読む文章 ::

* * * * * * * * *

そんな様子も気遣ってか、主治医からは「普通の子と同じように、おなかの中で育ててあげてください」と温かい言葉をかけられ、その後の幸恵さんの気持ちを支える大きな勇気となります。

「赤ちゃんの脳がないのに、本当に産むのですか?」

 出産予定日の1カ月ほど前に、里帰り出産のため幸恵さんの地元・長崎の大学病院へ転院。そこで、何度も「なぜこの子を産むのか?」という命題を突き付けられます。

* * * * * * * * *

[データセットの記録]
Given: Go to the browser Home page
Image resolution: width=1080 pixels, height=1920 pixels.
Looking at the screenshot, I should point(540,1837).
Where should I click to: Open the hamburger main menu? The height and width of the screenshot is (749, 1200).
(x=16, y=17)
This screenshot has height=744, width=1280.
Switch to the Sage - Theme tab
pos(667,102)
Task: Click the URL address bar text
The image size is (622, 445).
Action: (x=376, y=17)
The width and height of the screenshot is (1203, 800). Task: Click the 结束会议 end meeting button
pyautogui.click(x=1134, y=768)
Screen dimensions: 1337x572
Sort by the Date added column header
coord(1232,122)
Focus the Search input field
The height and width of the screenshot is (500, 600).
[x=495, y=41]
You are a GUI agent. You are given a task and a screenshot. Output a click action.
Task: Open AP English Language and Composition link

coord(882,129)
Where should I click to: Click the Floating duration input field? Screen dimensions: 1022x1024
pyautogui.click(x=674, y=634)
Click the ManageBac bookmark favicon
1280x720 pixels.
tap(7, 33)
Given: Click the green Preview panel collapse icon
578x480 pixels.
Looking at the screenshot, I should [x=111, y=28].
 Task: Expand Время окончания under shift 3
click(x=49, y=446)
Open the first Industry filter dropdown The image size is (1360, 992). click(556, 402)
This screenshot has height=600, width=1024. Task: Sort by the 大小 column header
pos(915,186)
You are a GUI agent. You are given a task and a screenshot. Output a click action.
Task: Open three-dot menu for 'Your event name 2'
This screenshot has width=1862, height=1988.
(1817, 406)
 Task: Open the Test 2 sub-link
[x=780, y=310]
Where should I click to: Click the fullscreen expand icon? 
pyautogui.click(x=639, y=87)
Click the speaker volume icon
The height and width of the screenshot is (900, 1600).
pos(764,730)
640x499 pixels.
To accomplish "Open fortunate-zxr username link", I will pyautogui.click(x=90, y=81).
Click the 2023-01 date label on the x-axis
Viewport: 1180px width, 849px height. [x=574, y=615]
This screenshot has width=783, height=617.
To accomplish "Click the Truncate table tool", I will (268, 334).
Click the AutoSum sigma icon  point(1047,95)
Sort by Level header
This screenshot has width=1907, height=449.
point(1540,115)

* * * * * * * * *

やること A :: 読む文章の「そんな様子も気遣ってか、主治」から「いう命題を突き付けられます。」までを、一字も変えずに書き写してください。
やること B :: 読む文章によると、幸恵さんは里帰り出産のためにどこへ転院しましたか。
やること C :: 幸恵さんの出産についての文章を、最後の文のあとから書き進めてください。

答え A ::
そんな様子も気遣ってか、主治医からは「普通の子と同じように、おなかの中で育ててあげてください」と温かい言葉をかけられ、その後の幸恵さんの気持ちを支える大きな勇気となります。

「赤ちゃんの脳がないのに、本当に産むのですか?」

 出産予定日の1カ月ほど前に、里帰り出産のため幸恵さんの地元・長崎の大学病院へ転院。そこで、何度も「なぜこの子を産むのか?」という命題を突き付けられます。

答え B :: 地元・長崎の大学病院です。

答え C ::
 「医師から『脳の欠損で頭がとても小さいために、自然分娩では頭部が先に出てきて体が出てこられない可能性がある』と伝えられました。私達は子どもの命を最優先に迷わず帝王切開を選択しましたが、病院側は帝王切開のリスクについて過分に感じるぐらい説明をし、普通分娩を強く勧めます。数多くの症例を見てきた医師ならではの配慮があったのかもしれません。でも、おなかの赤ちゃんは骨折の痛みさえ考慮してはもらえない。『胎児』という、同じ命として見てもらえない扱いにとても違和感を覚えました

 何度か医師と話し合った末に、懇願する中島夫婦の気持ちに押されて、「特別に」と帝王切開での出産が決まります。それでも、帝王切開前日の診察の中で医師から告げられたのは、

 「赤ちゃんの様子はとても深刻です。この状態で本当に帝王切開するんですか? 赤ちゃんに脳がないんですよ?」

ということ。正解のない選択を迫られ、再び大きく心が揺さぶられます。夫婦で固い意思を改めて伝え、予定帝王切開当日、「はぎゃあ! ふぎゃあ!」という元気な声と共に、優大くんは生まれました。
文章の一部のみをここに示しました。